Tareas a realizar:
- 1) Enumere todas las maneras de auxiliar a los que están en el purgatorio que menciona el fragmento sobre el purgatorio.
- 2) Traduzca al inglés la siguiente oración del fragmento sobre el purgatorio: "No es extraño: también en este mundo una persona puede dar satisfacción por otra."
- 3) Sustituya "limosnas" por "obras de caridad" y reproduzca el pasaje del fragmento sobre el purgatorio que comienza en las palabras "De tres maneras" y termina después de "están en el purgatorio.".

Fragmento proporcionado:
# # # # # # #

En cuarto lugar, recibimos una lección de amor. Si Cristo descendió a los infiernos para librar a los suyos, también nosotros debemos bajar allá para ayudar a los nuestros. Ellos por sí solos nada pueden; por tanto, debemos ayudar a los que se hallan en el purgatorio. Demasiado sensible sería quien no auxiliara a un ser querido encarcelado en la tierra; más insensible es el que no auxilia a un amigo que está en el purgatorio, pues no hay comparación entre las penas de este mundo y las de allí. "Compadeceos de mí, compadeceos de mí siquiera vosotros mis amigos, porque la mano del Señor me ha tocado" (Iob 19,21). "Es santo y piadoso el pensamiento de rogar por los difuntos para que se vean libres de sus pecados (2 Mach 12,46).

De tres maneras principalmente, según dice Agustín, se les puede auxiliar: con misas, con oraciones y con limosnas. Gregorio añade una cuarta, el ayuno. No es extraño: también en este mundo una persona puede dar satisfacción por otra. Todo ello hay que entenderlo únicamente de los que están en el purgatorio.

# # # # # # #

Información proporcionada:

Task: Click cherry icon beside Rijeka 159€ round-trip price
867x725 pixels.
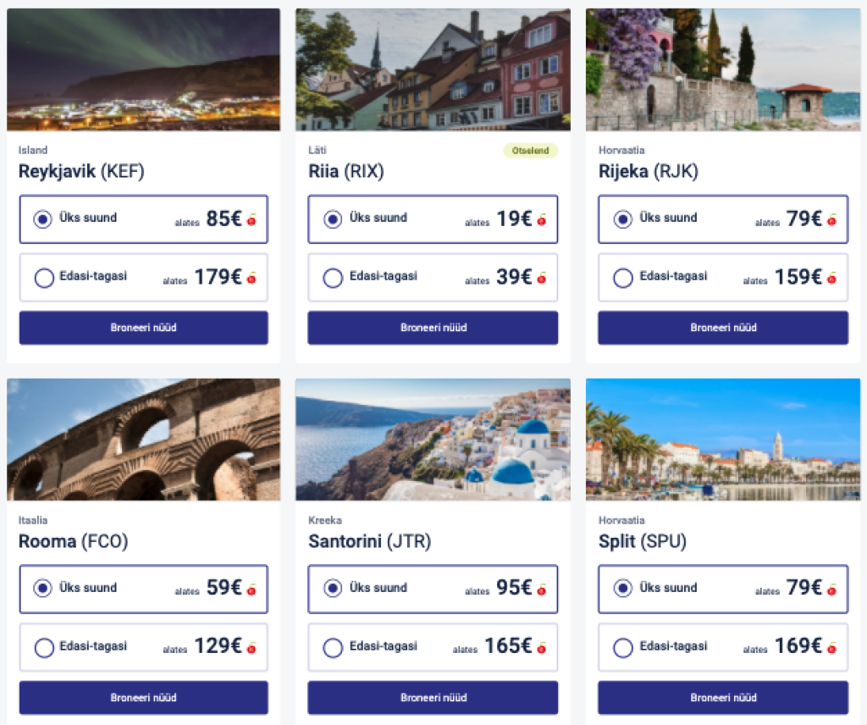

# # # # # # #

Respuestas por tarea:
- 1) Misas, oraciones, limosnas y ayuno.

- 2) It is not strange: in this world too, one person can make satisfaction for another.

- 3)
De tres maneras principalmente, según dice Agustín, se les puede auxiliar: con misas, con oraciones y con obras de caridad. Gregorio añade una cuarta, el ayuno. No es extraño: también en este mundo una persona puede dar satisfacción por otra. Todo ello hay que entenderlo únicamente de los que están en el purgatorio.